Our solar system appears stable and well-ordered, with small planets near the Sun and larger planets farther away. But if computer models are right, this appearance is an illusion; our past was violent and chaotic. So says a new study by Hal Levison and colleagues, published May 26 in Nature. If the team’s hunch is correct, its theory would explain some long-standing mysteries of solar system history.
As coauthor Edward Thommes explains, the cores of the giant planets are ice-rich. All four began as icy bodies about the size of modern Neptune. Thommes and his team suggest Uranus and Neptune formed between Jupiter and Saturn during the first 10 million years of the Sun’s life, when the planets’ orbits were closer together.

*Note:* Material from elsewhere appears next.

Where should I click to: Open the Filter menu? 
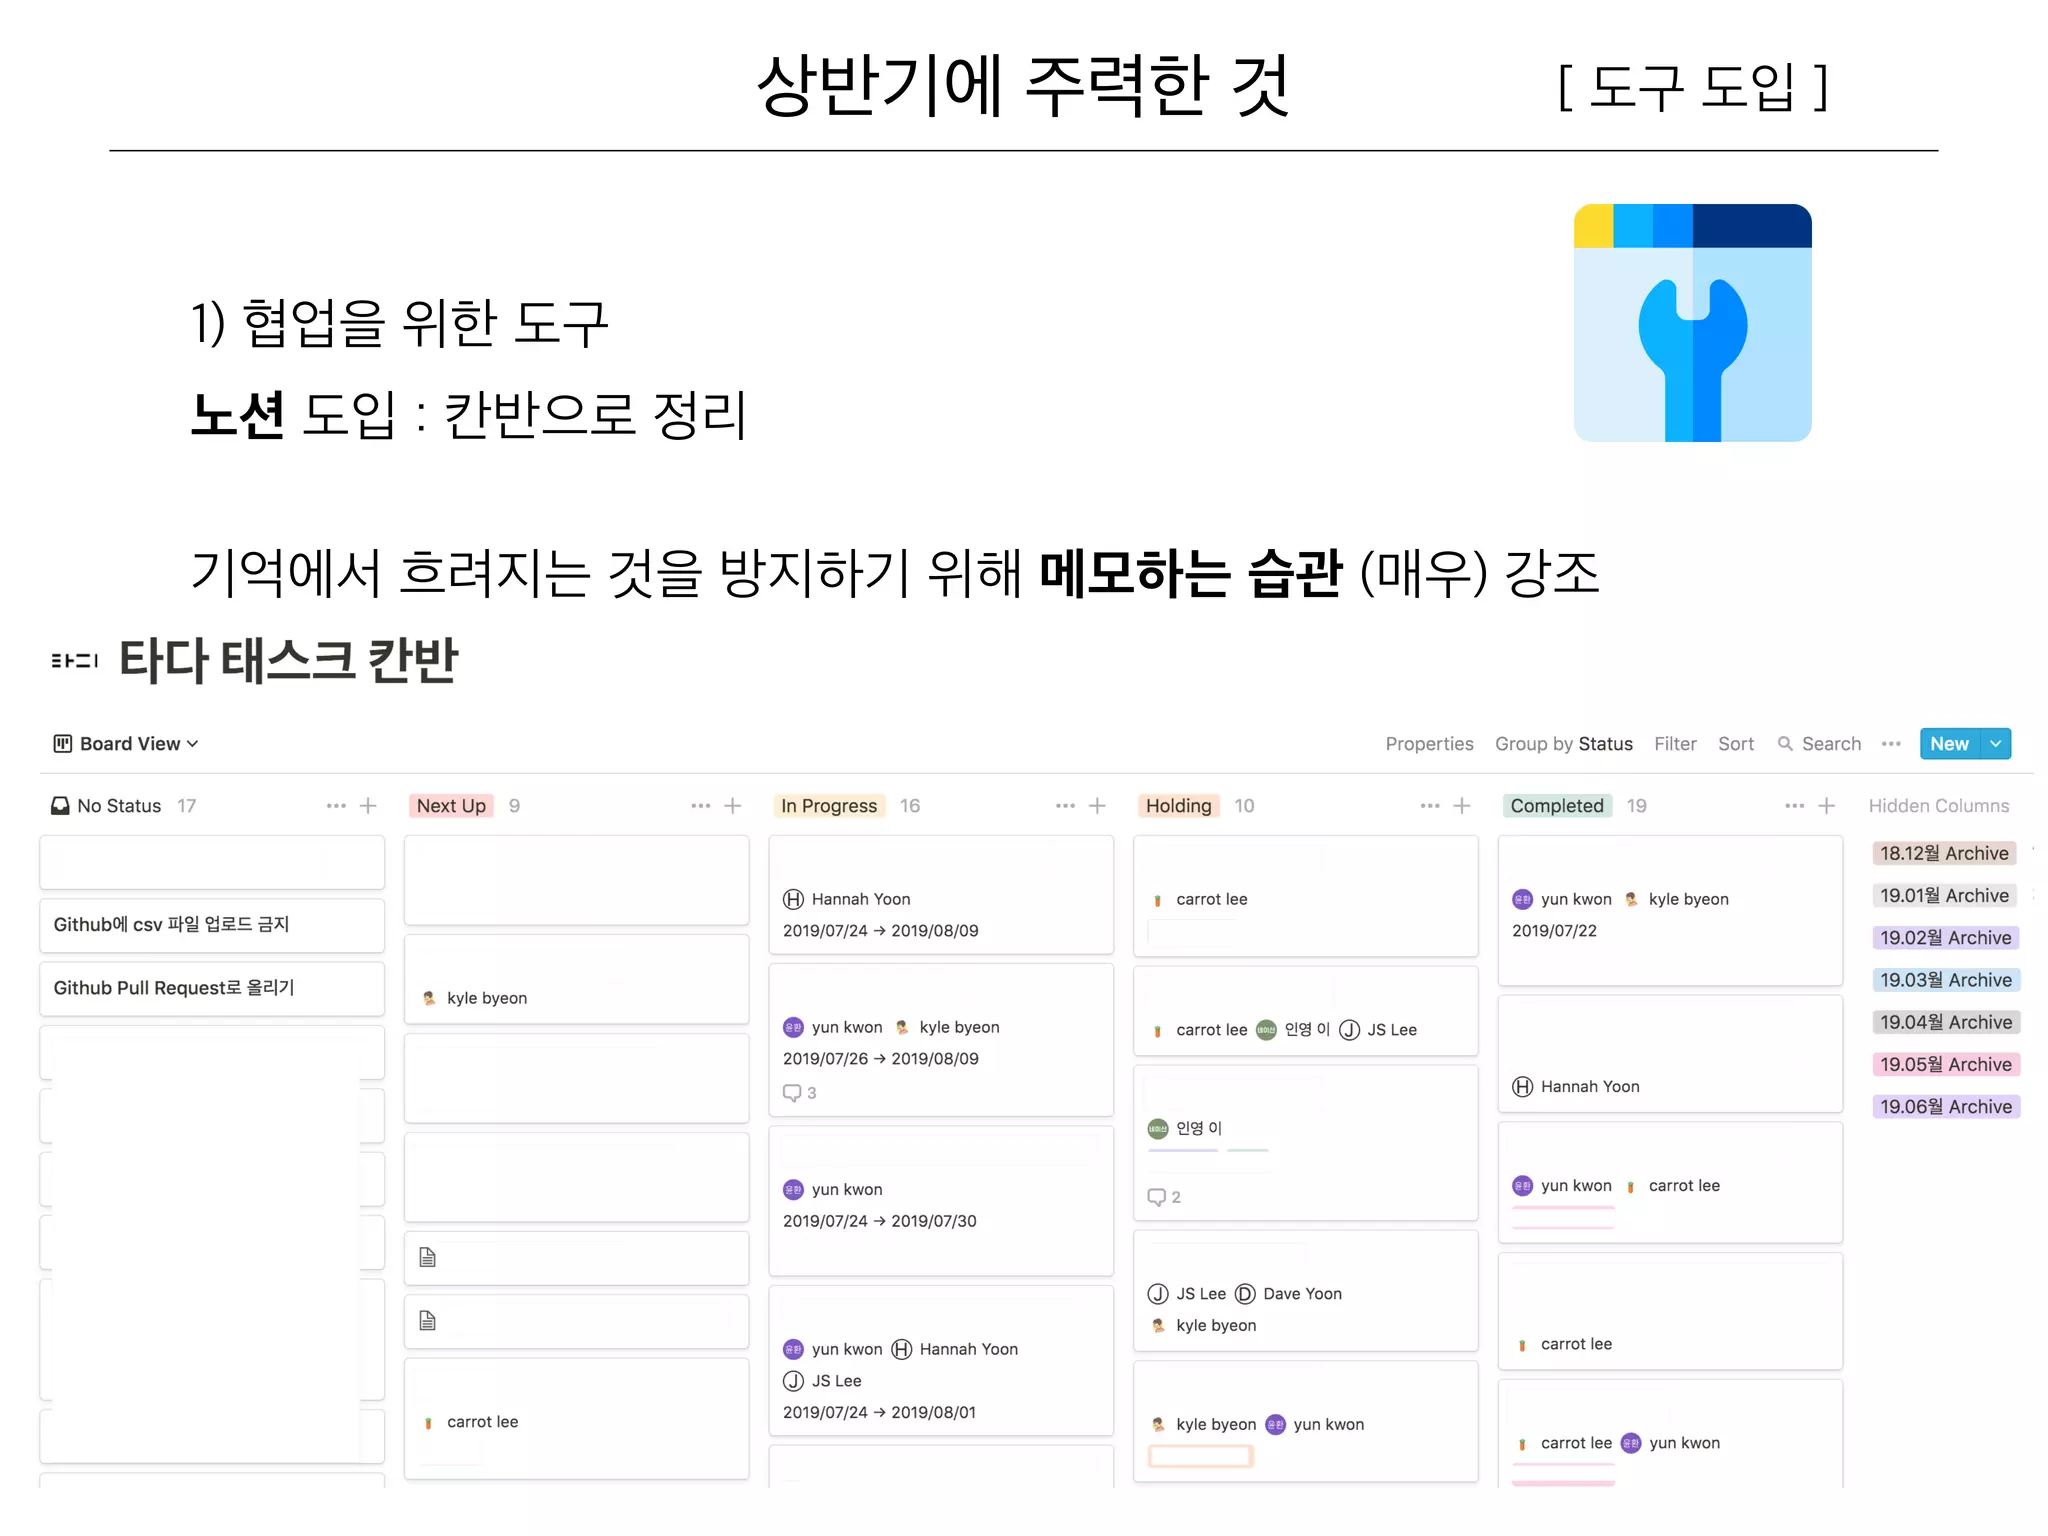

Jupiter gained the most material from the solar nebula, swelling to 30 times its initial size. This triggered a great migration. As Jupiter’s orbit moved closer to the Sun, Saturn, Uranus, and Neptune slowly spiraled outward. Thommes tells Astronomy, “Jupiter reaches a threshold, and its increased mass destabilizes the other giants. The neighbors get gravitationally scattered.”
Some 700 million years after the solar system’s birth, Jupiter and Saturn began a cosmic cotillion that continues today. They became locked in orbital step, with Saturn orbiting the Sun exactly twice as long as Jupiter does. The gravitational forces of the two planets combined to alter the orbits of Uranus and Neptune. Their orbits became elongated, at times even crossing each other’s path. The two planets ventured so far out that they plowed through a vast band of ice and dust orbiting just outside the planetary quartet. Uranus and Neptune sailed through the icy band, casting debris into the inner solar system.

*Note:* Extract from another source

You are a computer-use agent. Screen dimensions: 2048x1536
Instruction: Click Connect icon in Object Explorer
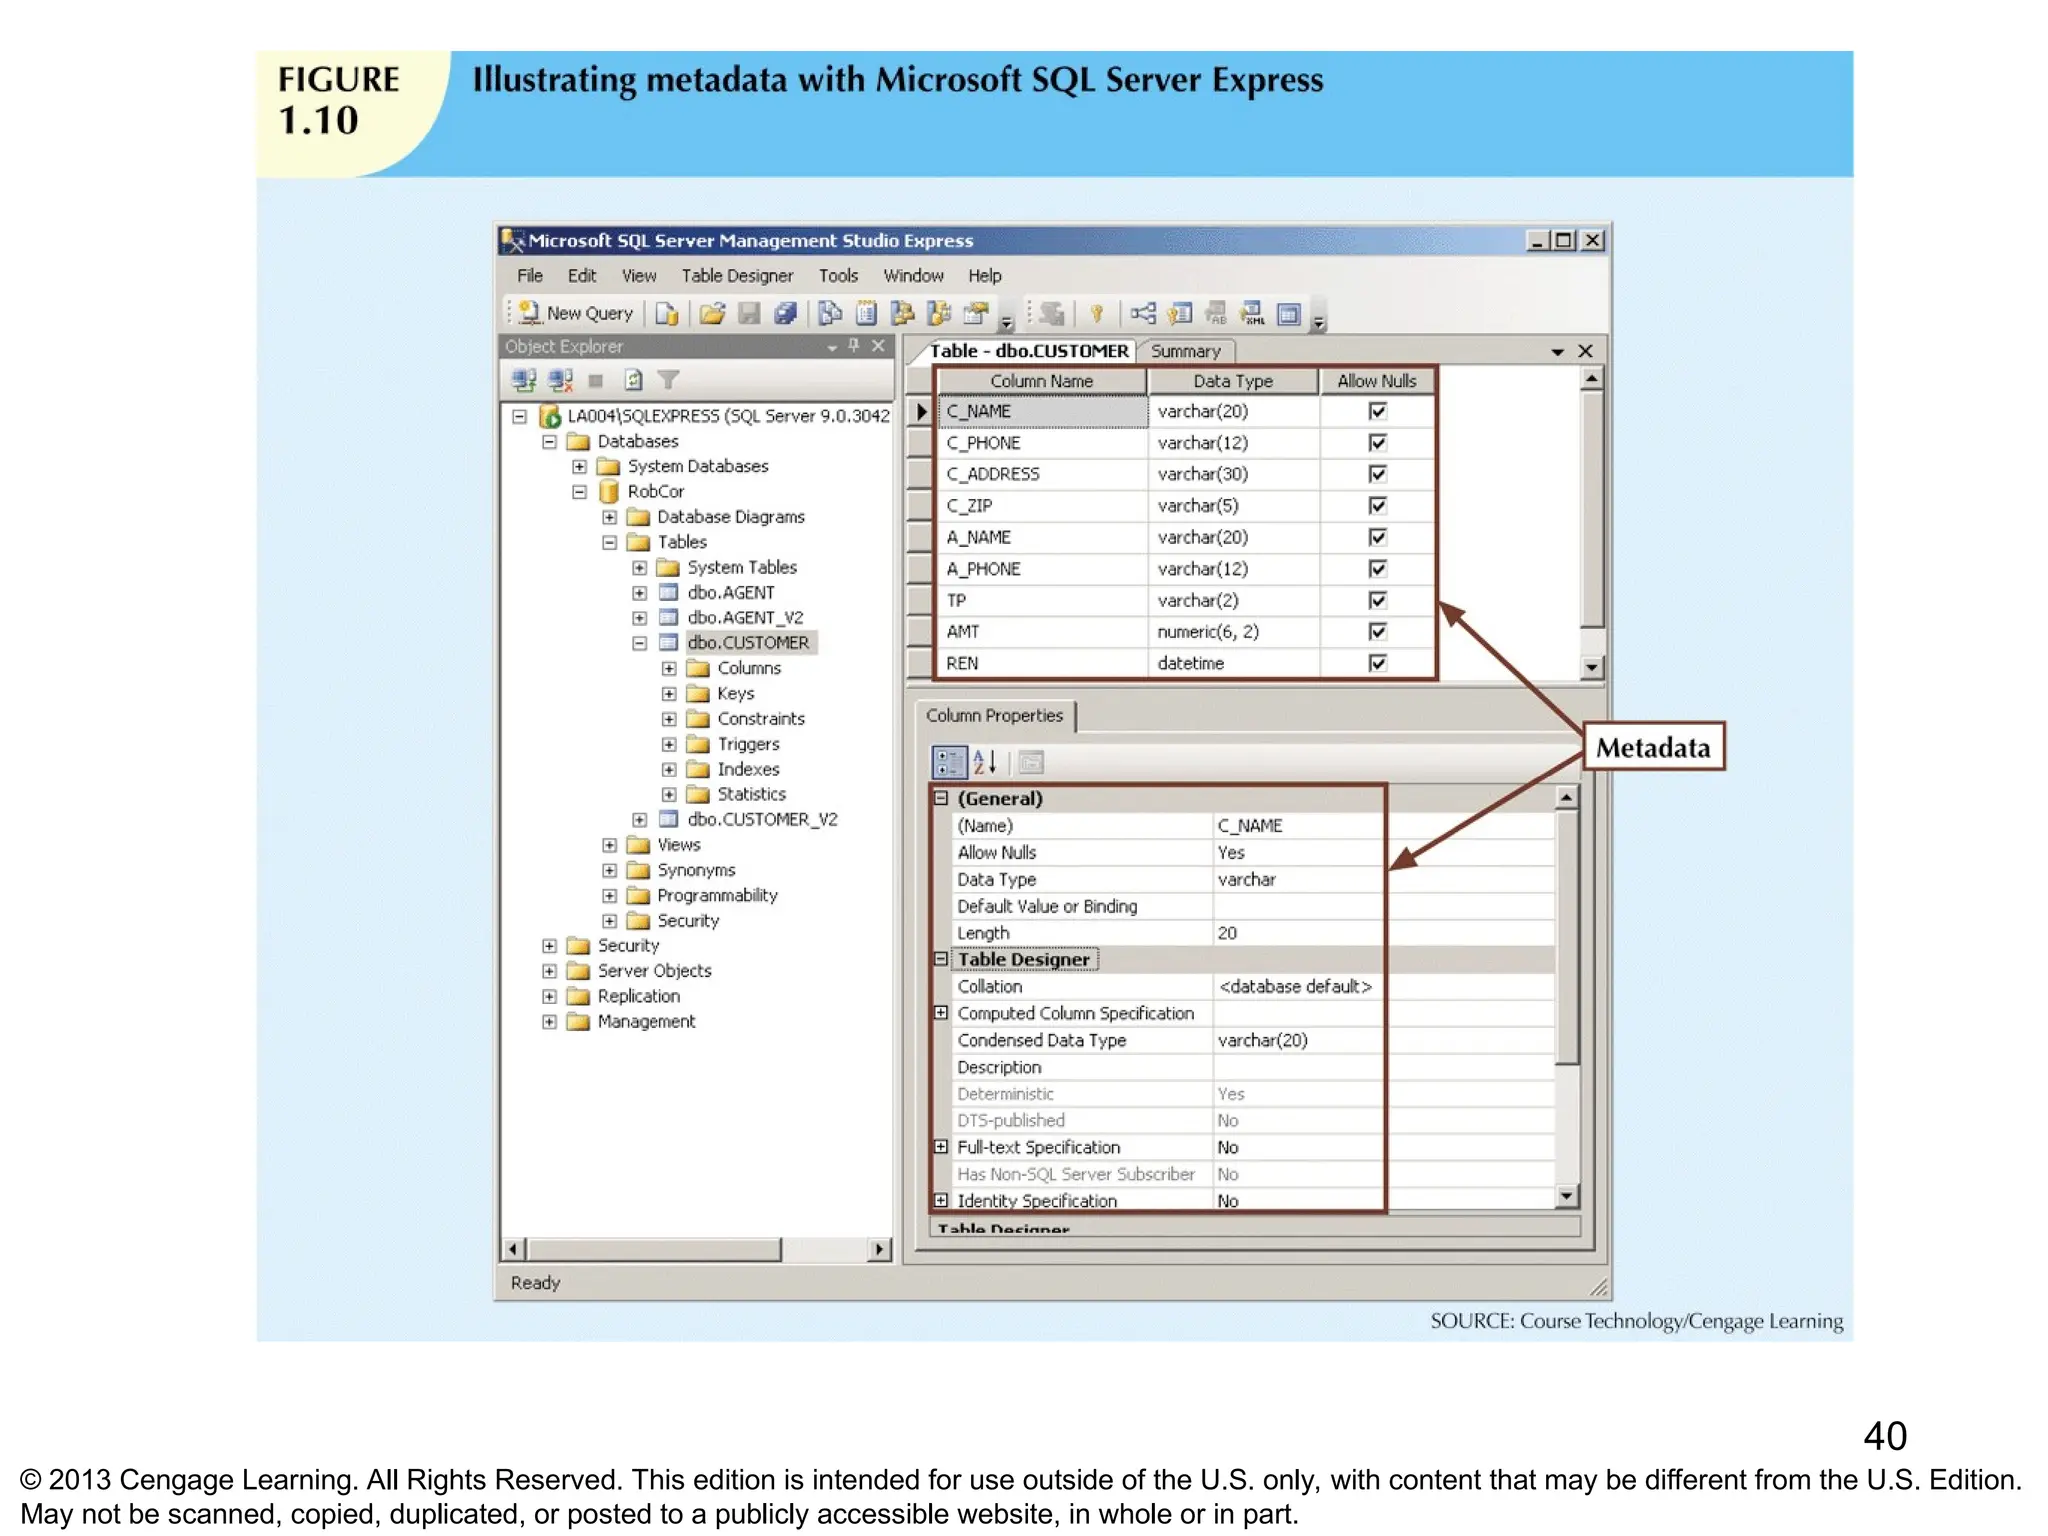coord(524,380)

This violent game of cosmic billiards may explain what is known as the late heavy bombardment. About 3.8 billion years ago, the Moon and inner planets were pummeled by a heavy rain of asteroids, meteoroids, and comets. Most of the impact basins we see today were created in this cataclysm. The authors suggest the wayward orbits of the ice giants ushered in this epoch.
The new study proposes a revolutionary approach to planetary formation. Thommes comments, “It’s different from what people looked at before. Our main motivation was that Uranus and Neptune are so far away, with such long orbits, and with less material out there [in their formative epoch] that they couldn’t have formed where they are today in the time scales given. From observations of other stars, most of the solar nebula is gone within the first ten million years.” The new computer scenario answers these problems, says Thommes.